[xiph-rtp] Ident field and configuration - stream mapping

Ralph Giles giles at xiph.org
Mon Oct 17 13:56:57 PDT 2005


On Fri, Oct 14, 2005 at 01:54:43AM +0200, Luca Barbato wrote:

> a stream radio wants to just use one single continuous rtp stream.
> 
> with 256 codebook possible the stream would last about 1280m ( 5min per 
> song, plausible) that means less than a day
> 
> take 65536 ,that means about 227 days
> 
> take 2^24 and you have enough years of music.
> 
> with 2^32 you have something more.
> 
> Let me just say that is an abusive behavior (better have different 
> sessions) and as usual are random numbers.

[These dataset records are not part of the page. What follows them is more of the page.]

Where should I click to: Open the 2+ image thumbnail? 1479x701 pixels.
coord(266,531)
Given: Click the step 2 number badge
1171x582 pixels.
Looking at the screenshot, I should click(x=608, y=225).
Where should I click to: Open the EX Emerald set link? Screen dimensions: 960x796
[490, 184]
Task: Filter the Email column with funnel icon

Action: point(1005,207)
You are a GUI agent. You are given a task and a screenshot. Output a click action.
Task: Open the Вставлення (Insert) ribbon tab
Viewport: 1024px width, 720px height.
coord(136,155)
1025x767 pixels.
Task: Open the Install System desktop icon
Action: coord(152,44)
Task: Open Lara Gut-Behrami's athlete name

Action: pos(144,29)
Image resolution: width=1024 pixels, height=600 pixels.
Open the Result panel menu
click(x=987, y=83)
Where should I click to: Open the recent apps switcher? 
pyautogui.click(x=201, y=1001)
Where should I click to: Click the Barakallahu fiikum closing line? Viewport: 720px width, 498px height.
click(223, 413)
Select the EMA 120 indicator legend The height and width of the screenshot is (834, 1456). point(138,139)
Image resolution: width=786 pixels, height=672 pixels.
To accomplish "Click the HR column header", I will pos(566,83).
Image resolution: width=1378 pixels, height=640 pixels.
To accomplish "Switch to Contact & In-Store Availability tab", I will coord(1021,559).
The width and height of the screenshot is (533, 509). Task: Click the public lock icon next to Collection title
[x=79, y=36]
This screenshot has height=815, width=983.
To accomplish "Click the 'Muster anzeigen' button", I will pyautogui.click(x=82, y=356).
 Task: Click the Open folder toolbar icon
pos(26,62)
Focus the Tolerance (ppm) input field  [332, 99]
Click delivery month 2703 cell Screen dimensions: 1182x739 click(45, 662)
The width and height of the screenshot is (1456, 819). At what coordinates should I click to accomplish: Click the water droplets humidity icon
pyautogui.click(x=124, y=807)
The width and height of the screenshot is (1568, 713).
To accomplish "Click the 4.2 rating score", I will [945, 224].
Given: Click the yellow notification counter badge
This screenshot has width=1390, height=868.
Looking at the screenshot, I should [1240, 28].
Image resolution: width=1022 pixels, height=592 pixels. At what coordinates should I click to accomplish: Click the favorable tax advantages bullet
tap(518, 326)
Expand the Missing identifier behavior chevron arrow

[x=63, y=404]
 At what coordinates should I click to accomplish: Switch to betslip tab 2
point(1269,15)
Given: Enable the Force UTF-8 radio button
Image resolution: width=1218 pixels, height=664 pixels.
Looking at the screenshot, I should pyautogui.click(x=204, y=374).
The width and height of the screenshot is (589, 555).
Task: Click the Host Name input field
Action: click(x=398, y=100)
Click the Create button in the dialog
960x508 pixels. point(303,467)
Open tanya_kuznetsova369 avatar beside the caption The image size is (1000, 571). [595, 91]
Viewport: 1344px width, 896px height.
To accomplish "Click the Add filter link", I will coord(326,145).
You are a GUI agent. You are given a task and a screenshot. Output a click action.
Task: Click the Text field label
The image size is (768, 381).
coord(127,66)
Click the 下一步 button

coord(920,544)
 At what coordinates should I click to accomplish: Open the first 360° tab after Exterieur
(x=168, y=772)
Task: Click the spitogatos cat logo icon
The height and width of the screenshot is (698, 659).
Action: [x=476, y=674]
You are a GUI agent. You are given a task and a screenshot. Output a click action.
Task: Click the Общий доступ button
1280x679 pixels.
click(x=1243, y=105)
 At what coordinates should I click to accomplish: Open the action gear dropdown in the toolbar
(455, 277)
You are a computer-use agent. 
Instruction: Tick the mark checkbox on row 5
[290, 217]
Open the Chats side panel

Yes, your summary is accurate. In practice the numbers for Vorbis
would be must better because there aren't that many different codebook
sets in use, and just tuning the huffman tables has been demonstrated
to offer too little optimization.

We expect both the number of setup switches and the chance of a CRC32
collision to be greater for Theora, since there are active plans to
develop and encoder that adapts the decoder setup to a particular
input set.

I'd decided that 16 bits was good enough, and just left the other 8 
reserved as a hedge against needs. We could use them to define 
a standard set of 'profile' codebooks, for example. What do you think
about that?
 
> Direct mapping will require to put a start value for the off band case 
> or another way to map them correctly. I'm thinking either of additional 
> fields or (ab)use the uri in a way similar to 
> proto://host.x/path/stream_id/codebook_number

Yes, Aaron suggested a very similar url contruction scheme to allow
new sets of headers to be posted and retrieved during live encoding.
I'm ok including this as a MAY in one of the out-of-band transfer
documents.

Speaking of, if you want to document retrieval over http separately,
could you write that up? I'd like to describe both it and the separate
multicast channel techniques asap because they're important for useful
implementation. We could also mention them in passing in the payload 
draft, which would give people the idea of what to do.